Given what else Doga Kobo has done in the past, I’m not really all that impressed by what Osamake got in terms of artstyle treatment. The whole show screams ‘standard fare’, with parts of the early few episodes looking surprisingly lower quality than what we got in some later scenes. Not that much of a big deal, but overall from the colors to the design of the characters, there really isn’t much that I can say really wows me. This point becomes especially more prominent given how lifeless both the characters’ eyes and hair shimmers look. They’re drawn weirdly flat with much of the shine in them being flat colors with very little depth to them. It definitely stands out by making the show look less budget than it probably is, which is a weird conundrum that I haven’t really seen as a problem elsewhere.

To drive that point even further, animation isn’t exactly something the show has too much of, but weirdly enough the show does have a select few stylish scenes that do work in the show’s favor. At least in terms of being unique. But those are really rare instances that I wouldn’t particularly count towards anything.

“Chance! & Revenge!” by Riko Azuna is an OP I didn’t find myself really attached to, but has some merit for it if only because it has some generally unfamiliar beats in J-pop anime music and stands out for that reason and that reason alone. I wouldn’t put it under the memorable folder, but it’s definitely not a bad song by any means.

As for its ED sister, “Senrykuteki de Yosoku Funou na Love Comedy no Ending Kyoku” (god that’s a mouthful) by the VAs for Kuro and Shiro is one of those Seiyuu songs that I’m not really fond of. It’s got an interesting beat to it and again stands out as a J-pop song, but it feels both weirdly in-place and out of place. It hones onto that ‘edgy romance’ angle that I talked about before, but on the flipside, it falls onto some pretty generic sounding beats and hooks that cause it to also not stick out all that much. All around a really mixed bag of songs that I’m not too fond of.

Final Thoughts:

In a way, I feel like getting Matsuoka Yoshitsugu, Shimazaki Nobunaga, Inori Minase, and Ayane Sakura was practically the only way this show could’ve drummed up any attention because my god, what an all-star fucking cast you got to voice in a sub-par romcom anime that takes itself probably too seriously than it really should.

Aside from the showbiz angle (and potentially the amount of scheming the girls do), there’s not that much about Osamake that I would say makes it stand out. The show effectively plays a bingo card from a roulette of harem tropes that it uses in order to create most of the smaller moments in its plot, effectively drowning out the more interesting aspects of the show with reused tropes that a majority of the anime community already knows about. And you know what? That’s ok.
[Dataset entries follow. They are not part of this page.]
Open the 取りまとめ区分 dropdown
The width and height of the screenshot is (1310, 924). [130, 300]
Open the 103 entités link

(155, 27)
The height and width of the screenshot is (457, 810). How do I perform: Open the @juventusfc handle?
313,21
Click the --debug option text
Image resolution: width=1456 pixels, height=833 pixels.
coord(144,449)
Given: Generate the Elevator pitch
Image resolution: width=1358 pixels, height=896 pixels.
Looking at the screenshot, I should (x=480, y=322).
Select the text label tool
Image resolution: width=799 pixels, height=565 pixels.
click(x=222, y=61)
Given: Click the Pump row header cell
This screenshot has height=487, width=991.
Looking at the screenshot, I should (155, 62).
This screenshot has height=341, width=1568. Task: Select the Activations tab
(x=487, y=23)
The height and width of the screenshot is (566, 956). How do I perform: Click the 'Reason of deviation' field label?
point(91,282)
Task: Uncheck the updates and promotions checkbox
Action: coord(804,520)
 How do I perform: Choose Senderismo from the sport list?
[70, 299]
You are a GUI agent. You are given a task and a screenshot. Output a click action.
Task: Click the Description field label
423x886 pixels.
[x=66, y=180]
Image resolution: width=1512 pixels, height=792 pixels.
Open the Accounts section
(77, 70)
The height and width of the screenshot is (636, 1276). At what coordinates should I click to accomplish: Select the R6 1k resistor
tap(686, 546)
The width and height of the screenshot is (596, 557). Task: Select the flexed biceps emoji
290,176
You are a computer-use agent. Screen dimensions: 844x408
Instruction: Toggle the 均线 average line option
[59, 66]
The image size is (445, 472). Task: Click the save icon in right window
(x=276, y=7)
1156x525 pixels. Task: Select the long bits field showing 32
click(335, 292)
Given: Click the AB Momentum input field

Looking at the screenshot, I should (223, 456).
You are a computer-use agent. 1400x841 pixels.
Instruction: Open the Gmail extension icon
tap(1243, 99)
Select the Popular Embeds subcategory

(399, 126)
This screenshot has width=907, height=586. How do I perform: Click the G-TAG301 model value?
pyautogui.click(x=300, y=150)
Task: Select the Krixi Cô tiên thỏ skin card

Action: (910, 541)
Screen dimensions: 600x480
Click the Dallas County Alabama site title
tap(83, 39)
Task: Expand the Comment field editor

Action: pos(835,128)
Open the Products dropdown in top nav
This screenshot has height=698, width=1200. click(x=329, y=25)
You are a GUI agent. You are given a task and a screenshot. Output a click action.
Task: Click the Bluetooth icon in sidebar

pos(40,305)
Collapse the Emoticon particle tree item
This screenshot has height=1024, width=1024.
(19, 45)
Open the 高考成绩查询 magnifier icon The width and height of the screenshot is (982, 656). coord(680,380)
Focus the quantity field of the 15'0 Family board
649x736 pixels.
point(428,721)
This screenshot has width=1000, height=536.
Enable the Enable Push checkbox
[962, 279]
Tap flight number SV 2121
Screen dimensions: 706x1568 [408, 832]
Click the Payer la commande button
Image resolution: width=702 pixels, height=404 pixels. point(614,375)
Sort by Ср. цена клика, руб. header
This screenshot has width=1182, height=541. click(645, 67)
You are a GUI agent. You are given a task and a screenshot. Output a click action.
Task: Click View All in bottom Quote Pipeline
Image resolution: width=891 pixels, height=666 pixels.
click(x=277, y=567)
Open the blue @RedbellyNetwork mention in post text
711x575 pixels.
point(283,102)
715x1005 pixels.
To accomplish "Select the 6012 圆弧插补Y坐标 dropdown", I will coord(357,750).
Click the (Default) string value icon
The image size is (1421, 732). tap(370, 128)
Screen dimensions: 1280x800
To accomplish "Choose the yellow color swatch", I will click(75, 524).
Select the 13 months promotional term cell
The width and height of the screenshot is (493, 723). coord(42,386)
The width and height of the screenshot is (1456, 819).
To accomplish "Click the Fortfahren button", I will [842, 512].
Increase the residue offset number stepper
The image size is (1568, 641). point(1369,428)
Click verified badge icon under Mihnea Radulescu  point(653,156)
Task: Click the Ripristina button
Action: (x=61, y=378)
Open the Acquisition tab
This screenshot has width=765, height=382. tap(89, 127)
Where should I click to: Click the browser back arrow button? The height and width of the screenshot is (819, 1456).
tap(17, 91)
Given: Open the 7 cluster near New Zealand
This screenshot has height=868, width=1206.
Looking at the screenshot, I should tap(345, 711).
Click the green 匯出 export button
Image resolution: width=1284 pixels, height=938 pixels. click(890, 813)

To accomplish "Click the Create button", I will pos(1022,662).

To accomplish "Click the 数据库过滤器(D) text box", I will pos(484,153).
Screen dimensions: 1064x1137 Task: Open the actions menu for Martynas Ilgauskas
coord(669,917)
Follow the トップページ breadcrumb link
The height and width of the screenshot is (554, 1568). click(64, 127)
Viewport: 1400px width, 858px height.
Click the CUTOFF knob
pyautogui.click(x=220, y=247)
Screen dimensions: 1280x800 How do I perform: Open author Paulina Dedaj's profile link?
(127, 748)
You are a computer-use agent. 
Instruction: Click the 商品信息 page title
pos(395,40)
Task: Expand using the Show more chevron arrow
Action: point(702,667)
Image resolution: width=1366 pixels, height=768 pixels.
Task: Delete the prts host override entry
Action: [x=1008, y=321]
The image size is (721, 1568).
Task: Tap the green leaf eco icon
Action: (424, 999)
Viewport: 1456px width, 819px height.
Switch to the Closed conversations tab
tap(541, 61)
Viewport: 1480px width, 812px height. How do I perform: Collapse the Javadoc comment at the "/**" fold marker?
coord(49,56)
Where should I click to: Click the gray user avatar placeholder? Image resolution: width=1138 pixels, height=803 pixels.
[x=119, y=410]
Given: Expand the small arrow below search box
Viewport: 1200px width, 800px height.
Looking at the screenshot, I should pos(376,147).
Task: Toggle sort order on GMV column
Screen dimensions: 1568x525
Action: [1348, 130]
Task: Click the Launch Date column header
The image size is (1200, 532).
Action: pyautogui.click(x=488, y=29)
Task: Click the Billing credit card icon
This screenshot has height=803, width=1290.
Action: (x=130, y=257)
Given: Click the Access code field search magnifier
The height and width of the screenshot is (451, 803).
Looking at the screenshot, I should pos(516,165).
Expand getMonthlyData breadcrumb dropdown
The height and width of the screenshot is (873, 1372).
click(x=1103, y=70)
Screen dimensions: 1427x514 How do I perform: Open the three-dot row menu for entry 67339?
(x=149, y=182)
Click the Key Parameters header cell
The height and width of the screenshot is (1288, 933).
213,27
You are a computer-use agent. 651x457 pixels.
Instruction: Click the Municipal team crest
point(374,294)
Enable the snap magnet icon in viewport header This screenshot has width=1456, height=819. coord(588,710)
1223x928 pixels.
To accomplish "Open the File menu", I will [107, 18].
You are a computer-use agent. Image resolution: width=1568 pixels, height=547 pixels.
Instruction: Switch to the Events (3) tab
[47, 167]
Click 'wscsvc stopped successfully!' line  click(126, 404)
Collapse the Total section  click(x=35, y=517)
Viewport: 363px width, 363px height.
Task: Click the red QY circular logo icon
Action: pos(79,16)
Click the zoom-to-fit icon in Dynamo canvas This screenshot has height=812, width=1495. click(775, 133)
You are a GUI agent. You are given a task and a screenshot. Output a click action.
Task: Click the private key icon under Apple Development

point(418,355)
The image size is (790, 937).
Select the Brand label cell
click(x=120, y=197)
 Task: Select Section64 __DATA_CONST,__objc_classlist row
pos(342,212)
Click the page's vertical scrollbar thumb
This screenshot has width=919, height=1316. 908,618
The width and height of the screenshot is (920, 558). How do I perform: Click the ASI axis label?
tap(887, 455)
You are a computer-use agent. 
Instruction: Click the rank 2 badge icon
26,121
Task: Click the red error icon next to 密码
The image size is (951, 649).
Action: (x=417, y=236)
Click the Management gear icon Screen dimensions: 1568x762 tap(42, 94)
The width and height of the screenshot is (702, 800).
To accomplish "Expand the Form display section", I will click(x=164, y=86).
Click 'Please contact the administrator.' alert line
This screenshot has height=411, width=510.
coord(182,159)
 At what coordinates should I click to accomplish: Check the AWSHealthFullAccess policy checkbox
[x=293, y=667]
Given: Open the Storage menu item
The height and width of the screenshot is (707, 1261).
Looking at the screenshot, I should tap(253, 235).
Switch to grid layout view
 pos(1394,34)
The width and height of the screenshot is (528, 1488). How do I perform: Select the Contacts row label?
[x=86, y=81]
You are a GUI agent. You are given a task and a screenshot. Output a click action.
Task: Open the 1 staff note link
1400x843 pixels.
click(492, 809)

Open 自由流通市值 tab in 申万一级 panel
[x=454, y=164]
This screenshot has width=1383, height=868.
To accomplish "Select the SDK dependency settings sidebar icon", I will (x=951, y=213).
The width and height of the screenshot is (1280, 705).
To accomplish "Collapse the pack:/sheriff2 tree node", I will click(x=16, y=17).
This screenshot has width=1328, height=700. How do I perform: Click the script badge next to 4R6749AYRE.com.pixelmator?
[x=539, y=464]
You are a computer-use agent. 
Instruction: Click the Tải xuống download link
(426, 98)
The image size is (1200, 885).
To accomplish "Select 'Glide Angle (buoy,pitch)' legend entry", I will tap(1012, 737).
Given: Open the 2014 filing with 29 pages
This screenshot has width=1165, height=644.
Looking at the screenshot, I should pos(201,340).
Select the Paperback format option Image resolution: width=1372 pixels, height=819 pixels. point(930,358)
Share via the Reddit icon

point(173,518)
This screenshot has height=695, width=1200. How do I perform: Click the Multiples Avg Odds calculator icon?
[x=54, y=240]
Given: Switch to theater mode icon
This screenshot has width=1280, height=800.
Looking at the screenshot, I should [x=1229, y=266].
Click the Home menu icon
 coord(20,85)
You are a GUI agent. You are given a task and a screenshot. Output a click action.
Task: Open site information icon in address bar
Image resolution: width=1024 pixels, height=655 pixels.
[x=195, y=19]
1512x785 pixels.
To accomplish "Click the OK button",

Truthfully, the most fun I had with Osamake was just seeing how subpar and often times edgy/trashy it was. The show is exceedingly selfish, with most of its main cast being schemers or narcissists with clear goals that amounted to only benefiting them in the long run. Sure the main protagonist was just a trophy at the end of the day (a trophy with emotional baggage and a surprisingly substantial backstory), but the real fun was watching the three girls try to reverse uno card each other in stupid and childish ways wither with public displays of affection or discussions that sounded more like business compromises or wartime tactics. I cannot stress how serious this show takes itself sometimes, and I genuinely got a kick out of seeing the kind of bullshit everyone ended up trying to do because they were all trying to one up each other.

Yes, this show is really not that amazing and you could stand to find other, better shows that’ll probably be more worth your time, but the fun, dumb “all according to plan” romp that these characters bring is the kind of stuff you can’t really find in the otherwise ‘good’ shows that people seem to try and find these days. Far from a masterpiece for sure, but a high recommendation for dumb, enjoyable romance fun if you’re looking for a stupid harem without a completely but still somewhat worthless protagonist.